EXERCISE OBJECTIVE | Reproduce the material verbatim, starting at the line containing "Where should I click to: Click the Major" and ending at the line containing "pyautogui.click(x=505, y=192)", with both of those lines included.

DATA ROWS |

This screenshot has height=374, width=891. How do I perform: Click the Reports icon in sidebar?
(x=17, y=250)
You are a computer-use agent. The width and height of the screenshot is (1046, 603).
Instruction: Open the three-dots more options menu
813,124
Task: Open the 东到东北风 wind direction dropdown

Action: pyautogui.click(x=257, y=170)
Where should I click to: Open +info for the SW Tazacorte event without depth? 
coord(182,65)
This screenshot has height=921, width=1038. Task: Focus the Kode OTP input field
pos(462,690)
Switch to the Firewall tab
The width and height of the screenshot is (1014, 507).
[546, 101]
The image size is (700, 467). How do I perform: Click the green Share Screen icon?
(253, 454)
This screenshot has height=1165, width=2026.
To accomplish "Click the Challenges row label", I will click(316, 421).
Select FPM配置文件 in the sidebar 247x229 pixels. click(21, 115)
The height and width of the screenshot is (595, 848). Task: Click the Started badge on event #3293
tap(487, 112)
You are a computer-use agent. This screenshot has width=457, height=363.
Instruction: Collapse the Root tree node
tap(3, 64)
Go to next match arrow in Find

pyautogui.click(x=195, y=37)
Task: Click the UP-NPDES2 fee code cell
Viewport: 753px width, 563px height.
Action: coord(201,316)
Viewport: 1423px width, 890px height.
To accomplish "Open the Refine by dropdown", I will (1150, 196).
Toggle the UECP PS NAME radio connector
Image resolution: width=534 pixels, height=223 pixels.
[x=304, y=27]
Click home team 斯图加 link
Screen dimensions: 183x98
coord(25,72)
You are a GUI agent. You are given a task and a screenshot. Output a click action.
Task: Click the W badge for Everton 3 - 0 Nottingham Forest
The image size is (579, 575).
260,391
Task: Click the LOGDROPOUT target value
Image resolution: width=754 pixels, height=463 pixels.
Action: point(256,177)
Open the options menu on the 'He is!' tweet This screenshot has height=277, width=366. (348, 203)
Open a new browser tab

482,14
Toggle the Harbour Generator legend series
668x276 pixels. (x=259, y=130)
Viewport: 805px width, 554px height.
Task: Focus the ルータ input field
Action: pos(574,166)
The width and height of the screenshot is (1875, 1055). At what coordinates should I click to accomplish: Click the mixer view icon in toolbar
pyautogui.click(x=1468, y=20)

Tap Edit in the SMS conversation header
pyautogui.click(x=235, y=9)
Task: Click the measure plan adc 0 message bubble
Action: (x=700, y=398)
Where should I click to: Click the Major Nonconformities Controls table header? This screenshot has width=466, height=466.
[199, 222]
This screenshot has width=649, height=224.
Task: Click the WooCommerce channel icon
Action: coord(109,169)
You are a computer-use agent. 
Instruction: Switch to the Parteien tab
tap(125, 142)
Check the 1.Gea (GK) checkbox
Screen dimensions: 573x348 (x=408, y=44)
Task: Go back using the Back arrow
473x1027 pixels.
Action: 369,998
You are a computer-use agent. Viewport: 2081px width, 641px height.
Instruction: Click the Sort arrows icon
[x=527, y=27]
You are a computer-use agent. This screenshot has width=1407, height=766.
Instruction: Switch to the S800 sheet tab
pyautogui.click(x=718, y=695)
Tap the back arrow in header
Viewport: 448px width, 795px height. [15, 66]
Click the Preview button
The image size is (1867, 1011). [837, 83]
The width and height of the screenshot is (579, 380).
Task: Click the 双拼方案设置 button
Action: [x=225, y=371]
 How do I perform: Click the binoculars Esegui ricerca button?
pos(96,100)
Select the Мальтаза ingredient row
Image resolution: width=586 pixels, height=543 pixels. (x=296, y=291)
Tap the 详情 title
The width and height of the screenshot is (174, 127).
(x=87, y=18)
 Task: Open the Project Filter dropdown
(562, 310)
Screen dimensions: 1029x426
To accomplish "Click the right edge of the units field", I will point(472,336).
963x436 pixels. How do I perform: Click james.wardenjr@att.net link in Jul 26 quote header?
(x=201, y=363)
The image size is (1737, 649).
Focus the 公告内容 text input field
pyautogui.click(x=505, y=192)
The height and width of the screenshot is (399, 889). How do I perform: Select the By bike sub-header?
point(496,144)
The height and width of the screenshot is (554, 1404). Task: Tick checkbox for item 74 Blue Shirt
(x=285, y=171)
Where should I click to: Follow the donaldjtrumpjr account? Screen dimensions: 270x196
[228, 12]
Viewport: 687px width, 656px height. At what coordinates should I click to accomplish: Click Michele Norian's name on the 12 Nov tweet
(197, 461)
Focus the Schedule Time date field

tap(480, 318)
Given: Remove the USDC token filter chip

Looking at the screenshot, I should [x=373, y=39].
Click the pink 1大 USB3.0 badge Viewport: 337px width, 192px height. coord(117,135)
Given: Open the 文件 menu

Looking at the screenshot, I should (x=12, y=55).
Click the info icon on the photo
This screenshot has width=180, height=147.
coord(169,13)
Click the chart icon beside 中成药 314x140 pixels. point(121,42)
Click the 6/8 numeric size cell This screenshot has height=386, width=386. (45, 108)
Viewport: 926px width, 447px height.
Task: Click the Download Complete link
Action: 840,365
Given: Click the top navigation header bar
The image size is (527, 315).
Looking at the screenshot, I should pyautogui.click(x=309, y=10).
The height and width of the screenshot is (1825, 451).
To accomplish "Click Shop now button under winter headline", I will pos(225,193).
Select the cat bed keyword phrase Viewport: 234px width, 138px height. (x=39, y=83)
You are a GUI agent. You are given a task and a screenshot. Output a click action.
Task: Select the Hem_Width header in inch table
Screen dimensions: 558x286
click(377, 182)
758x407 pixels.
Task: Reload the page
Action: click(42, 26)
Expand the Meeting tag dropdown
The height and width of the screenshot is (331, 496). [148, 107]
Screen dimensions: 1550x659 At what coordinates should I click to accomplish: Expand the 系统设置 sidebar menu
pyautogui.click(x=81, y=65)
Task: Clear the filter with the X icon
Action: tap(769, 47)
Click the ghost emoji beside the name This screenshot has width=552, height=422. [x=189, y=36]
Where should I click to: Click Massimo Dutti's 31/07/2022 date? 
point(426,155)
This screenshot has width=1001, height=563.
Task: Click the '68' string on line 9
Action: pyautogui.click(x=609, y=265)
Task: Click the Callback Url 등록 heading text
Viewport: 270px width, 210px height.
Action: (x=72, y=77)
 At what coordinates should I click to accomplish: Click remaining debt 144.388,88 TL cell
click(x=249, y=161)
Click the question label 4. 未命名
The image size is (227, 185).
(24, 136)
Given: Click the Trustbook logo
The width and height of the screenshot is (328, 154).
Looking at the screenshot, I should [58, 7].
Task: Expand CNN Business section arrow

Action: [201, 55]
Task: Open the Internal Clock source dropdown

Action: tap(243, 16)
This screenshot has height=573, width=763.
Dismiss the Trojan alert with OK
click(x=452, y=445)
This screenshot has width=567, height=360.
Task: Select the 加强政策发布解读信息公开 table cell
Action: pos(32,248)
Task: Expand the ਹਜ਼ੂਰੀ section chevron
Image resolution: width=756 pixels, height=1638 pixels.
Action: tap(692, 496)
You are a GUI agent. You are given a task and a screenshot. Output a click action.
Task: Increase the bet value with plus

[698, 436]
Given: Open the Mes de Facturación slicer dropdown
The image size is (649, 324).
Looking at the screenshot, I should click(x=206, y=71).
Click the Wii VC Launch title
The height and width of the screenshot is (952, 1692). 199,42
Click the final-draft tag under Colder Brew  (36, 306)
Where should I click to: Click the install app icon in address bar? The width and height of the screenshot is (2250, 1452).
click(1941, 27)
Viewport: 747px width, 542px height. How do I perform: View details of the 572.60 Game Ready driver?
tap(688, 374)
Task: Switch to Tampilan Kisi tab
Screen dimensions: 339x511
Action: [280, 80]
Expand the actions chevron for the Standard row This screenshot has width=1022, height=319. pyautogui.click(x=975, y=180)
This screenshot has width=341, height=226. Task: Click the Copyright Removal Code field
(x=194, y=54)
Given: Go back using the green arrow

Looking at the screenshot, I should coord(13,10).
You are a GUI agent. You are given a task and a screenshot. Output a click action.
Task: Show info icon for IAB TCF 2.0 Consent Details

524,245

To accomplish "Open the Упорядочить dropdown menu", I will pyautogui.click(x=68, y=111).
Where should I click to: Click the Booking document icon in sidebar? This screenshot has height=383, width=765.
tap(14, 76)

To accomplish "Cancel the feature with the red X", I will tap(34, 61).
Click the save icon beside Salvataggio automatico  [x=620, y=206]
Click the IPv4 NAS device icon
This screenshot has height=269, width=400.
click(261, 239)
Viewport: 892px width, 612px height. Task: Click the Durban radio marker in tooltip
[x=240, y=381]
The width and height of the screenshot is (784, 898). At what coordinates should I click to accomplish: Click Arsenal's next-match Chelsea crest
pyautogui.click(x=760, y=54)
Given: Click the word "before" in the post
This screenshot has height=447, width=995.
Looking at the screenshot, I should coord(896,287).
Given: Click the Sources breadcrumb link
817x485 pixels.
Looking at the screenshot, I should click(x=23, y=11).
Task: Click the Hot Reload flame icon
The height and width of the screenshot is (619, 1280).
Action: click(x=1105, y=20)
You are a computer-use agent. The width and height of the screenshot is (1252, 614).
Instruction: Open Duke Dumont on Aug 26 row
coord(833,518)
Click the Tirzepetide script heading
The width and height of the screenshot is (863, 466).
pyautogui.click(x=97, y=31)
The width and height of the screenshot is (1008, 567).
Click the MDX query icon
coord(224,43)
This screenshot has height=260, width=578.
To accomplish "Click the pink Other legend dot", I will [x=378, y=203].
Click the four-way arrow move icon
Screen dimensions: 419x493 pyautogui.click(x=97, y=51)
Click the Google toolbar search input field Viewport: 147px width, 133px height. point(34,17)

RESULT OF THE TASK |
Where should I click to: Click the Major Nonconformities Controls table header? This screenshot has width=466, height=466.
[199, 222]
This screenshot has width=649, height=224.
Task: Click the WooCommerce channel icon
Action: coord(109,169)
You are a computer-use agent. 
Instruction: Switch to the Parteien tab
tap(125, 142)
Check the 1.Gea (GK) checkbox
Screen dimensions: 573x348 (x=408, y=44)
Task: Go back using the Back arrow
473x1027 pixels.
Action: 369,998
You are a computer-use agent. Viewport: 2081px width, 641px height.
Instruction: Click the Sort arrows icon
[x=527, y=27]
You are a computer-use agent. This screenshot has width=1407, height=766.
Instruction: Switch to the S800 sheet tab
pyautogui.click(x=718, y=695)
Tap the back arrow in header
Viewport: 448px width, 795px height. [15, 66]
Click the Preview button
The image size is (1867, 1011). [837, 83]
The width and height of the screenshot is (579, 380).
Task: Click the 双拼方案设置 button
Action: [x=225, y=371]
 How do I perform: Click the binoculars Esegui ricerca button?
pos(96,100)
Select the Мальтаза ingredient row
Image resolution: width=586 pixels, height=543 pixels. (x=296, y=291)
Tap the 详情 title
The width and height of the screenshot is (174, 127).
(x=87, y=18)
 Task: Open the Project Filter dropdown
(562, 310)
Screen dimensions: 1029x426
To accomplish "Click the right edge of the units field", I will point(472,336).
963x436 pixels. How do I perform: Click james.wardenjr@att.net link in Jul 26 quote header?
(x=201, y=363)
The image size is (1737, 649).
Focus the 公告内容 text input field
pyautogui.click(x=505, y=192)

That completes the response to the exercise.